Task prompt:
Write the next part of the Digital Humanities course syllabus, picking up after its final sentence.

** Start Passage **

This course provides an introduction to the questions and methods used in the field of Digital Humanities (DH) with a special emphasis on the study of literary and other textual materials. The course embraces the project-based approach prevalent in the Digital Humanities, in which students are active participants in high-level scholarly research. As part of your participation in the course, you will contribute to one of two ongoing multi-institutional research projects, the Lexomics project for literary text analysis, supported by the National Endowment for the Humanities, or the 4Humanities WhatEvery1Says project, supported by the Andrew W. Mellon Foundation, which studies public discourse about the Humanities. If you make a lasting contribution to these projects, you will receive authorial credit, and you will have opportunities to continue working on the projects, if you wish, after the end of the course. This seminar is thus designed to foster your ability to learn by doing, to experience scholarship at an advanced level, to give you a stake in your work, and to provide an opportunity for you to make a lasting contribution to knowledge in the field.
In this course you will be assigned 9 blog posts, which will be available to the entire class in order to stimulate class discussion. Blog posts may be less formal than academic essay (and they may contain visual media). However, they must be edited to professional standards in order to receive credit. This means that there should be no spelling or grammatical errors. Titles, quotations, and citations must conform to the standards of an academic journal. You are expected to show attention to detail.
This course uses a system of contract grading. You will decide by the end of Week 2 whether you will receive an A, B, or C in the class (lower grades at my discretion). To receive this grade, you will have to meet the requirements specified for each grade below. If you are unable to meet the requirements for the grade for which you signed up, you must contact me to renegotiate your contract.

** End Passage **
** Start Records provided **

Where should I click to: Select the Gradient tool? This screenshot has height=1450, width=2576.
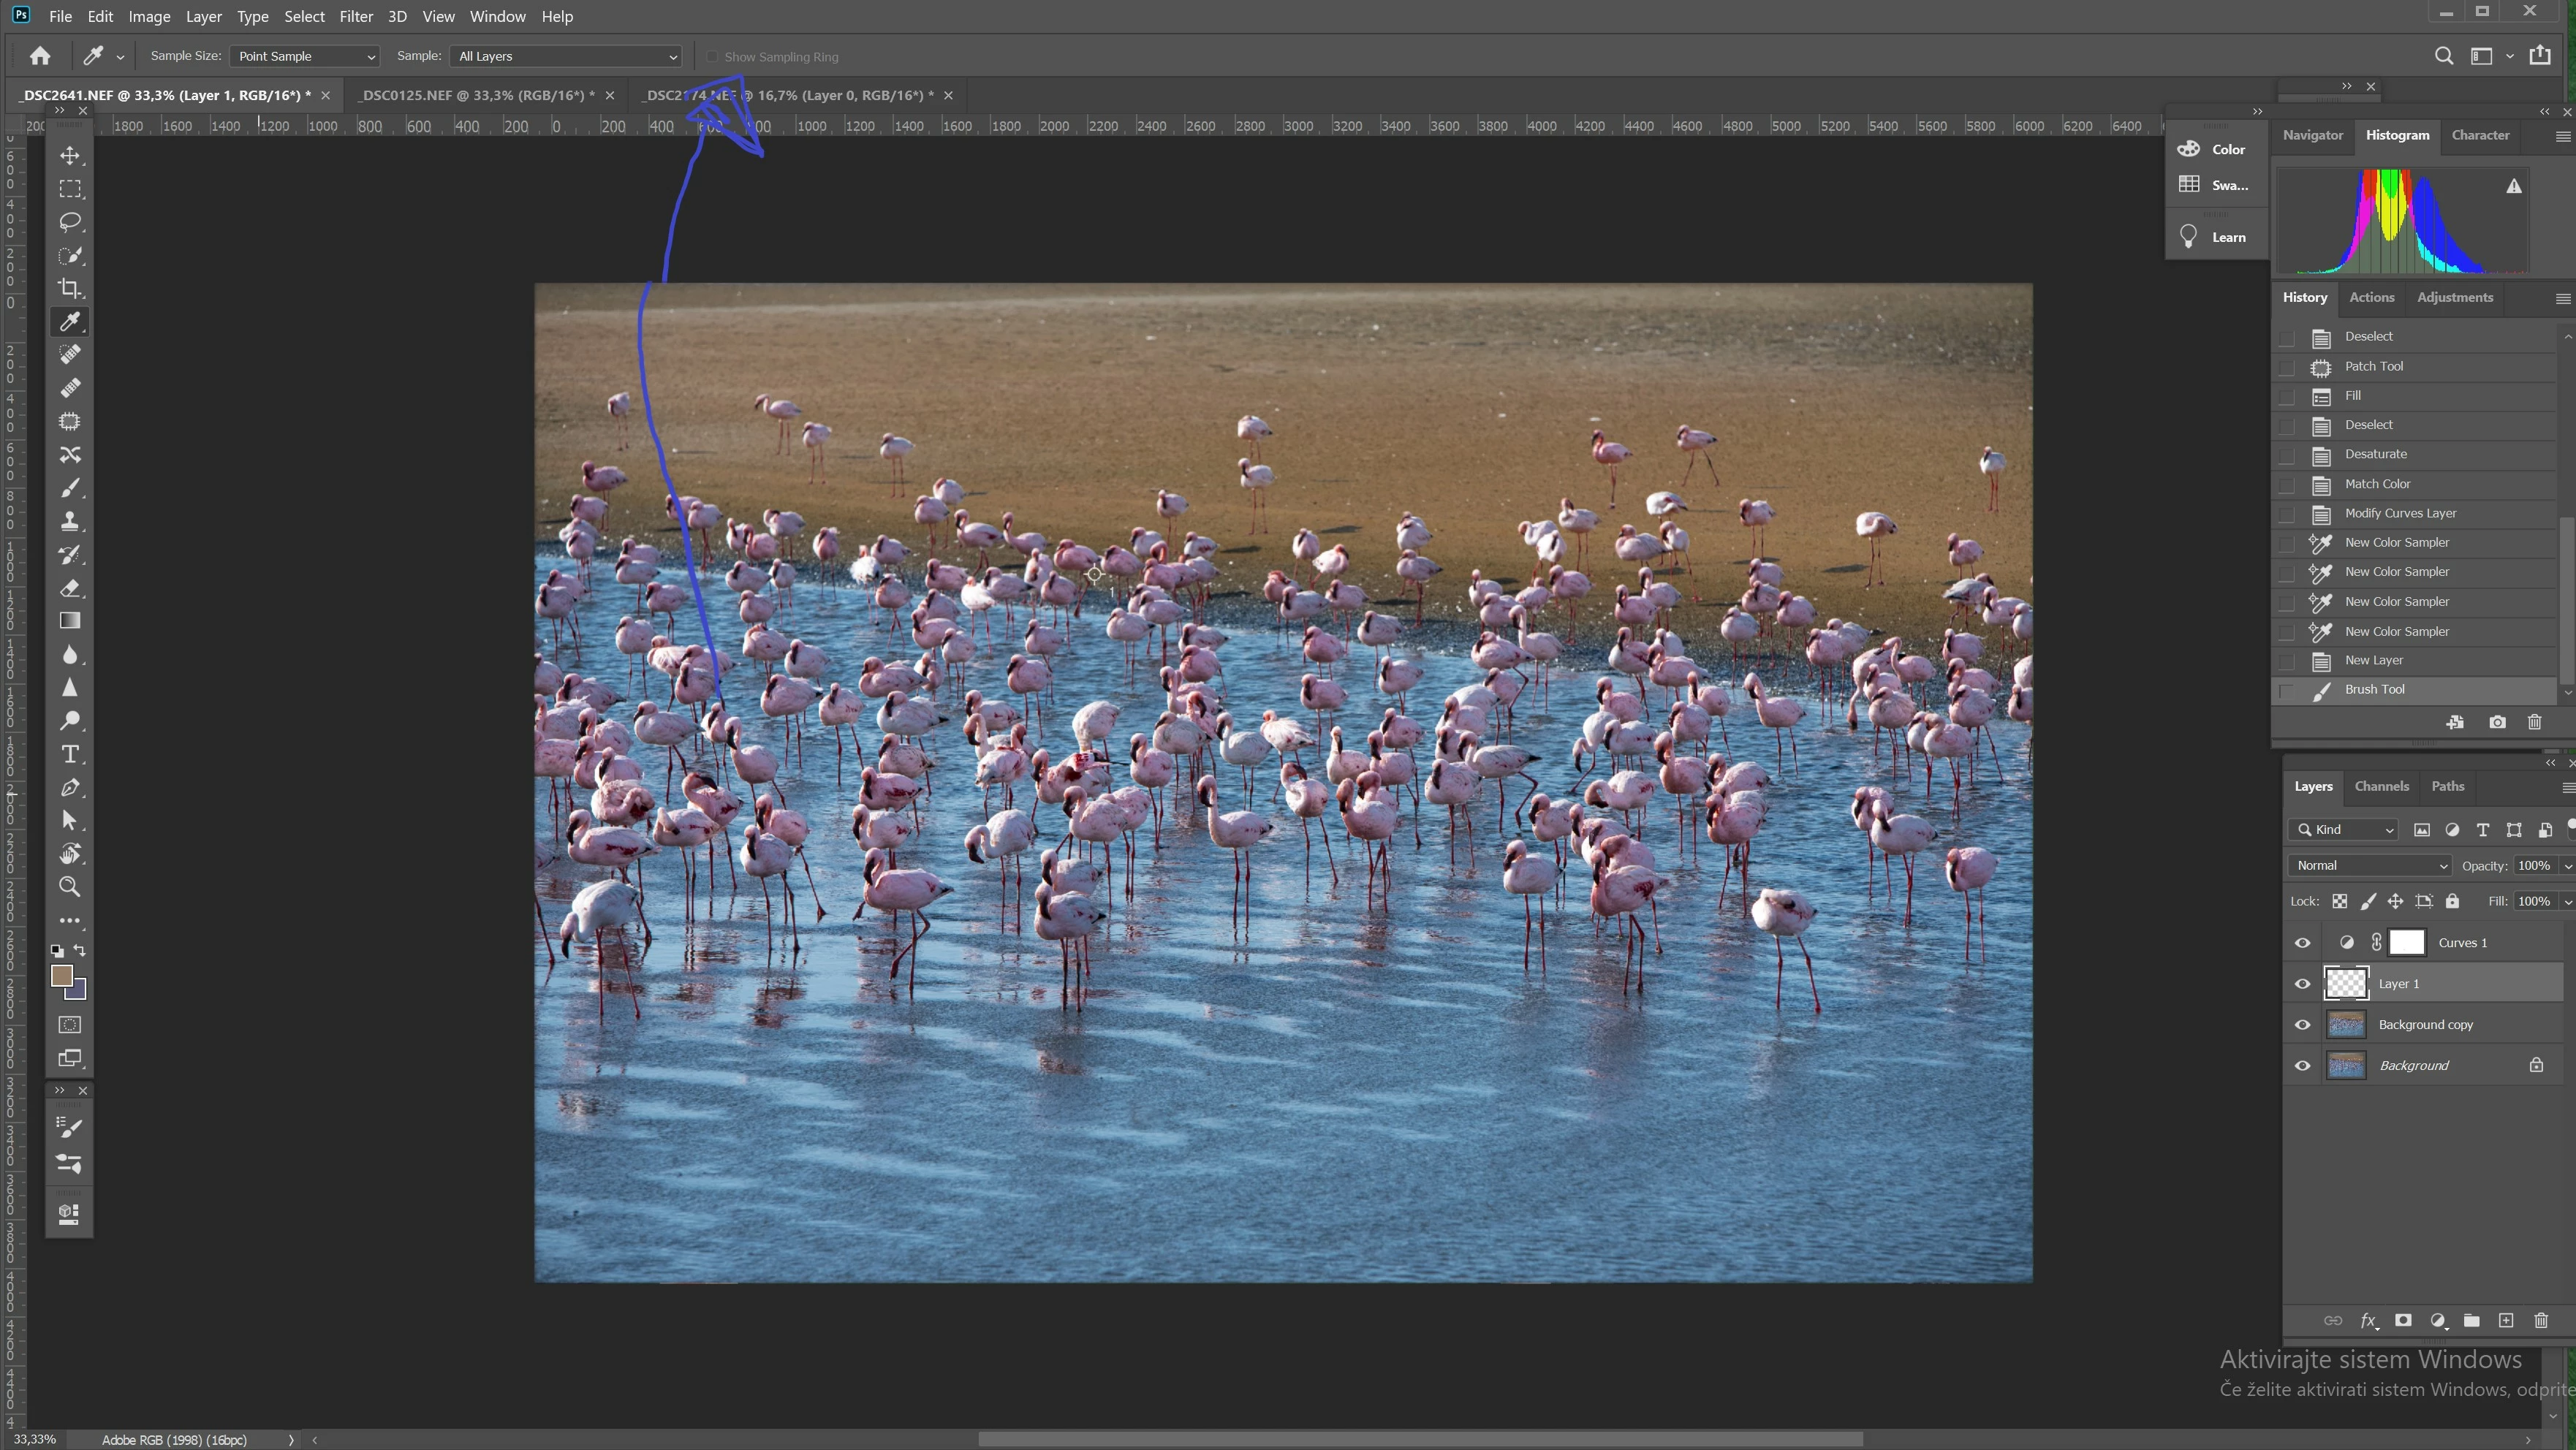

** End Records provided **
** Start Records provided **

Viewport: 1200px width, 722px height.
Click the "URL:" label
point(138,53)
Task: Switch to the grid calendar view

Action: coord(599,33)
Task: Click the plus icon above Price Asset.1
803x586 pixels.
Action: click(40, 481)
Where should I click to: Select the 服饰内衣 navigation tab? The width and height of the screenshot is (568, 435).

** End Records provided **
** Start Records provided **

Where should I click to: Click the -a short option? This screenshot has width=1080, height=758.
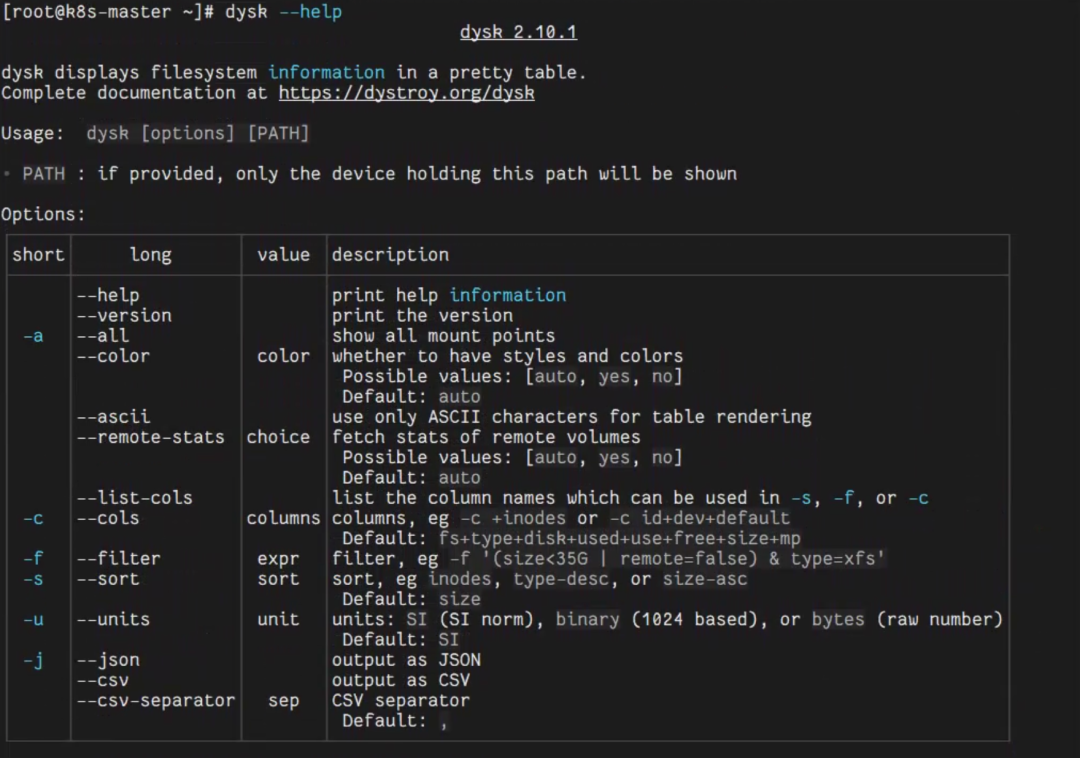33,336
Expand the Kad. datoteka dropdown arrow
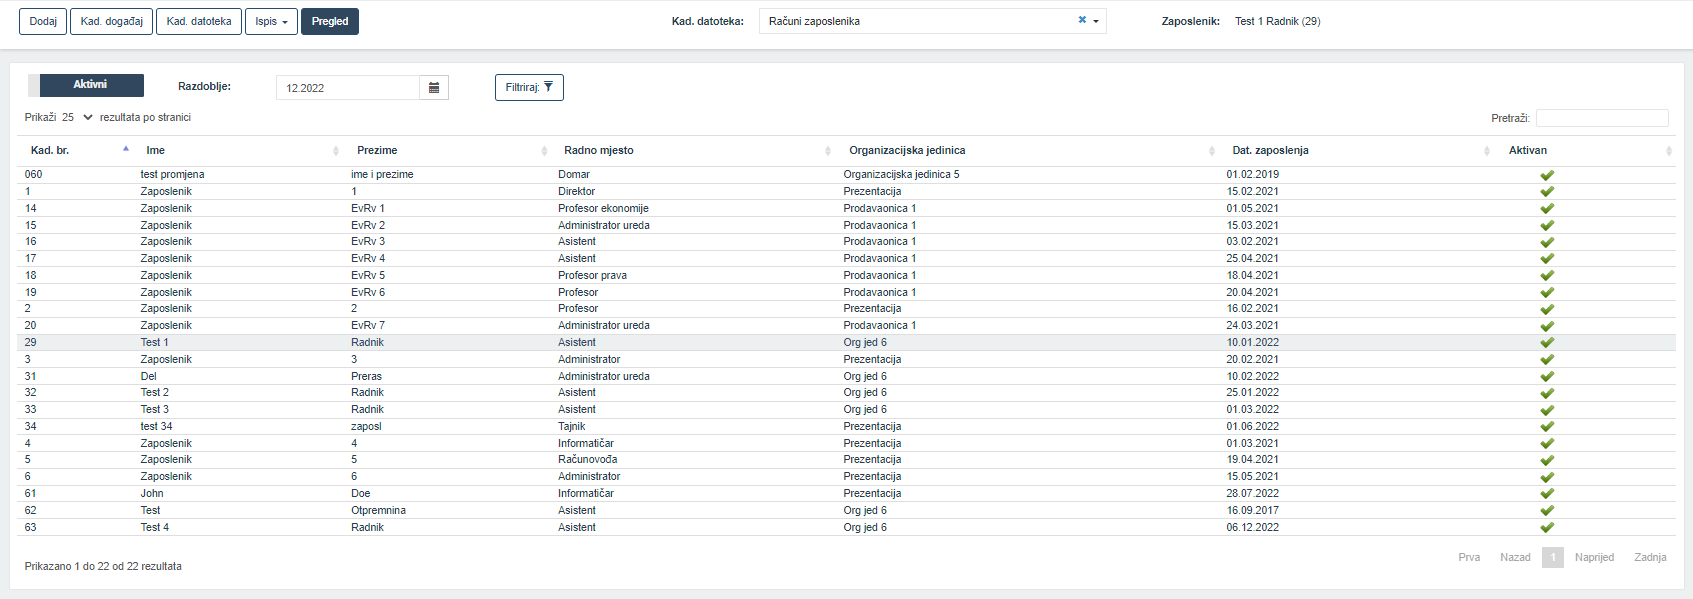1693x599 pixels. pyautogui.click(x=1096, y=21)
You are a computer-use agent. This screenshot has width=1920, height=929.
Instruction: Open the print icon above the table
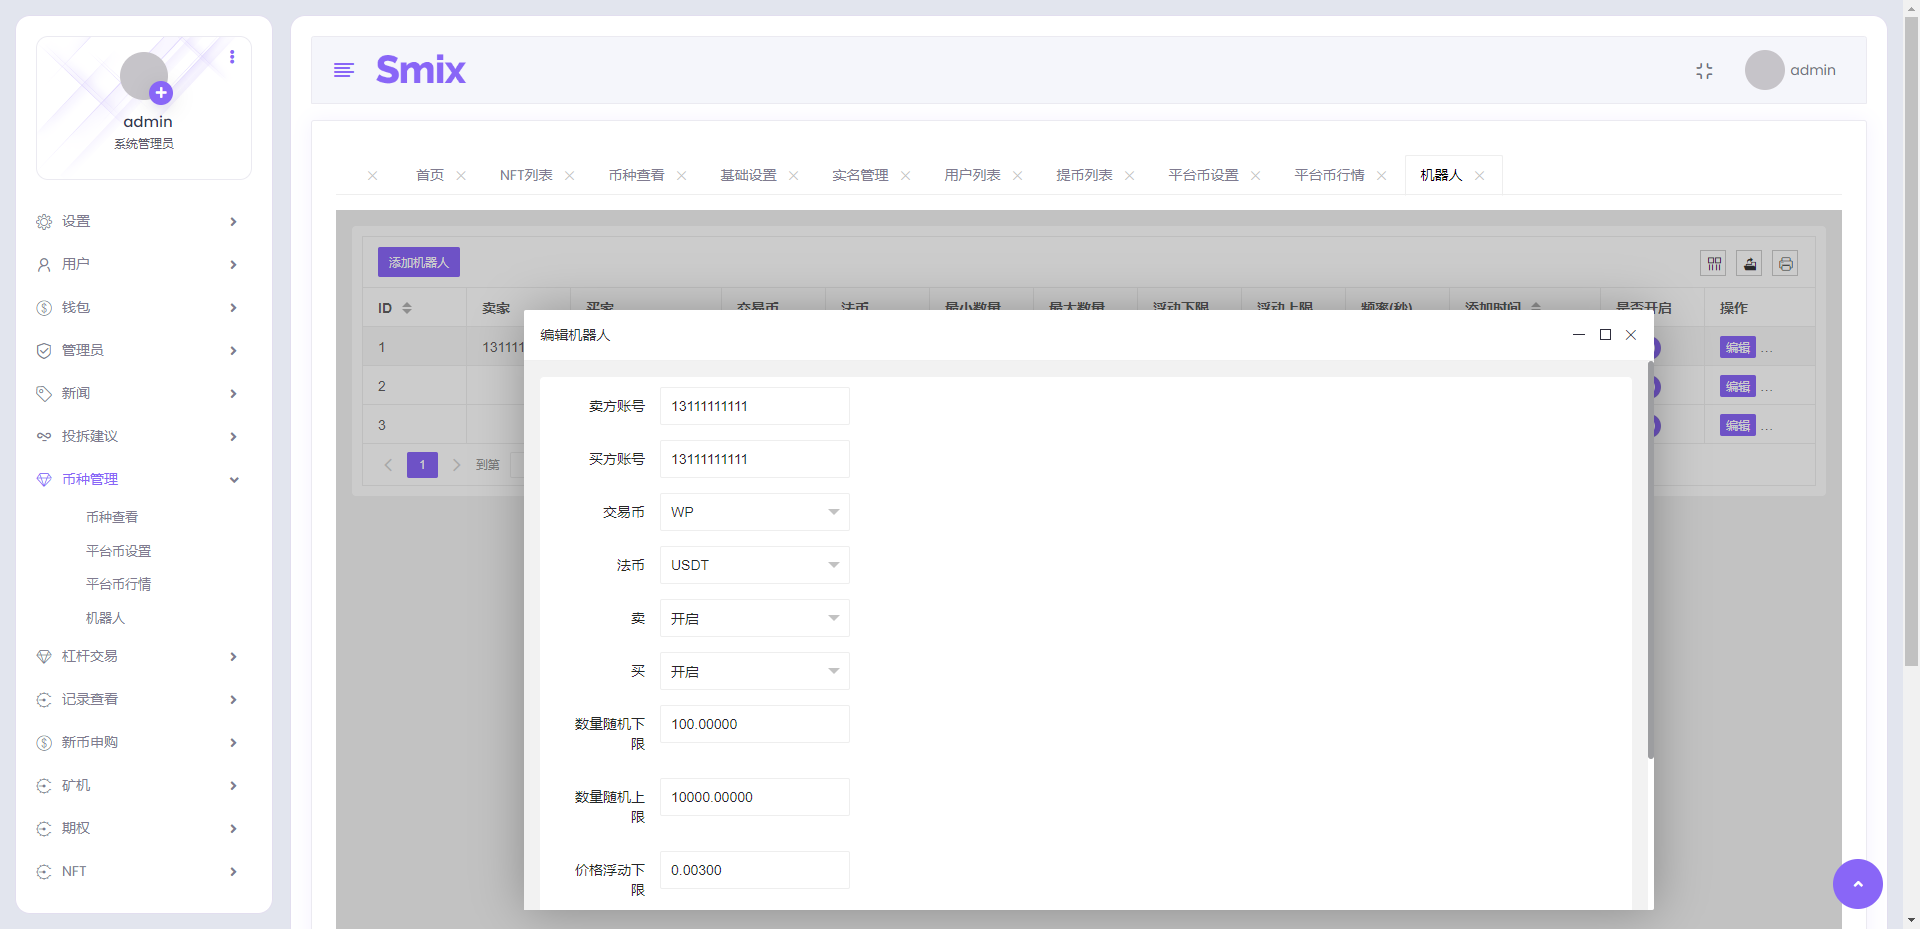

** End Records provided **

Answer to this exercise:
To receive an A grade, you MUST
To receive a B grade, you MUST
To receive a C grade, you MUST
I do not award extra credit in this class. If you decide that you want to work for a higher grade than the one you chose at the beginning of the semester, email me to re-negotiate your contract.
What is contract grading?
Believe it or not, there is a Wikipedia article, or you can read Jane Danielewicz and Peter Elbow, “A Unilateral Grading Contract to Improve Learning and Teaching,” College Composition and Communication, 2009, 244–68. This is my version, tailored slightly for a course with fewer writing assignments and more difficult reading. I've also taken a great deal of inspiration from Miriam Posner's Selfies, Snapchat, & Cyberbullies course, and I want to give her due credit. My choice to use the contract grading system is designed to give you greater responsibility for your learning whilst taking the pressure of you to obtain individual grades that average out to some mathematical proxy for your learning. Instead, you set out with certain learning goals in mind, and I tailor my assessment of whether you have achieved them in part with your feedback during the midterm examination.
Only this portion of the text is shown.